No mercado chinês as compras de minério pelas siderúrgicas aceleraram-se após os feriados do ano novo lunar e o preço à vista da tonelada de minério atingiu nas duas últimas semanas o patamar de US$ 138 a tonelada. Isso corresponde a um prêmio acima de 100% sobre o preço de referência de 2009 da Vale (média entre US$ 54 e US$ 55 a tonelada).
A publicação cita ainda que a proposta de efetuar dois reajustes de 40% visaria também, da parte da mineradora, suavizar o aumento de custo das siderúrgicas brasileiras por causa do impacto do reajuste do aço sobre a inflação. Este é um ano eleitoral no Brasil. Afinal, a Vale no ano passado já teve problemas políticos com o governo Lula por ter demitido pessoal durante a crise.

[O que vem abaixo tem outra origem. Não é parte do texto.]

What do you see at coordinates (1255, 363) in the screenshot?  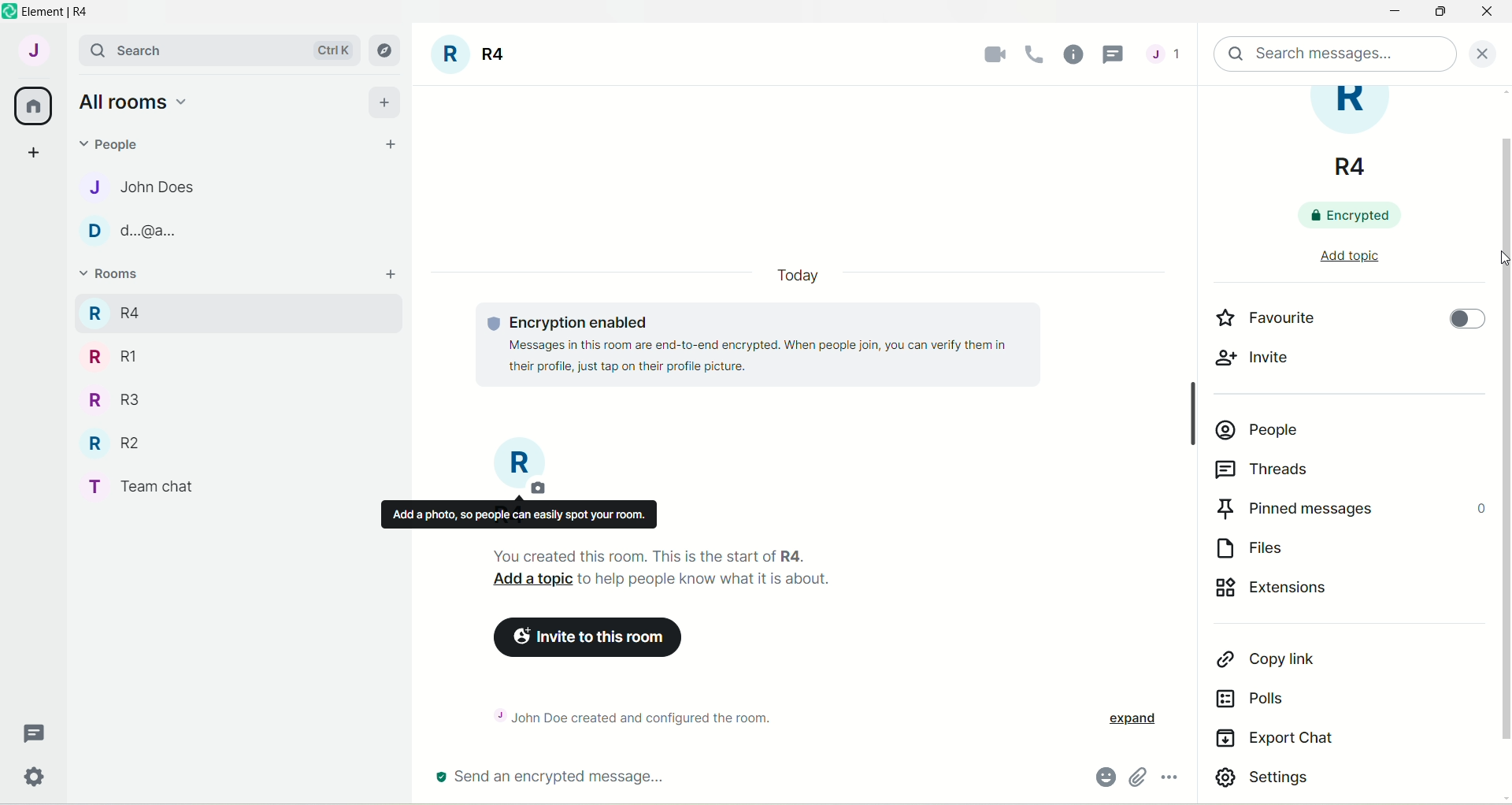 I see `invite` at bounding box center [1255, 363].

Esse super-reajuste, que pode chegar a 96%, poderá levar a uma retomada mais forte da estratégia de verticalização por parte das usinas de aço no Brasil. Ou seja, elas poderão acelerar a produção das suas minas próprias, como são os caso de Usiminas e Gerdau, ou até comprar outras para se protegerem da alta futura do produto. A CSN tem 100% de auto-suficiência.
Um executivo de uma grande siderúrgica no país afirmou que o impacto desse reajuste no custo do aço será enorme, levando a aumento de preços do produto. Só de minério, seriam cerca de US$ 170 no custo de produção. De carvão, mais outros US$ 120 (usa-se 600 quilos por tonelada de aço).
Com produção de 8 milhões de toneladas de aço por ano, a Usiminas consumirá 12 milhões de toneladas de minério, mas vai produzir neste ano 7 milhões de minério. Na semana passada, ao divulgar o balanço, o presidente da empresa, Marco Antônio Castello Branco, informou que em 2009 utilizou 80% de minério próprio e que neste ano serão 60%. Somente por volta de 2012 a empresa tem condições de chegar à auto-suficiência, com a expansão de suas minas adquiridas no início do ano passado.
Já a Gerdau, com duas minas, busca garantir 50% de consumo de minério próprio na unidade Açominas, mas poderá vir a elevar esse percentual, cuja meta era atingir 80%. Atualmente, 70% vem do fornecimento de minas de terceiros. As reservas do grupo em Minas Gerais são de 1,8 bilhão de toneladas.
No momento, tanto Vale quanto CSN estão praticando preços provisórios de minério de ferro com seus clientes para cobrir a diferença entre o preço do à vista na China e o de referência no Brasil, superior a 100%. Durante a conferência com analistas na divulgação do balanço do quarto trimestre da Vale, o diretor-executivo de ferrosos da mineradora, José Carlos Martins, disse que não tinha o menor sentido a diferença tão grande entre "benchmark" e "spot" e anunciou que a companhia iria praticar preços provisórios. Durante a crise, a Vale usou esta tática dando descontos de 20%. Agora, o mesmo modelo é usado ao inverso.
Martins defende que o prêmio atualmente vigente no mercado à vista sobre o de referência é insustentável e tem de acabar. E que os clientes têm de entender este novo cenário. O reajuste proposto pela mineradora em duas parcelas estaria ainda abaixo deste prêmio que está na faixa de 110% na China.
As declarações do diretor da Vale feitas em 11 de fevereiro reforçam a convicção de analistas especializados nesse negócio. Eles consideram que o percentual de reajuste proposto pela mineradora é perfeitamente factível com a atual situação de mercado, no qual o sistema 'benchmark' está perdendo força. A BHP Billiton - terceira maior de mineração de ferro - está querendo migrar para reajustes de preços mais constantes, em períodos menores. Se isso ocorrer, abrirá espaço para maiores flutuações de preços e levará à migração para outro paradigma, o qual refletirá melhor as condições de mercado, hoje muito apertadas. A oferta de minério no mercado transoceânico e a demanda para este ano estão praticamente empatadas em 1 bilhão de toneladas.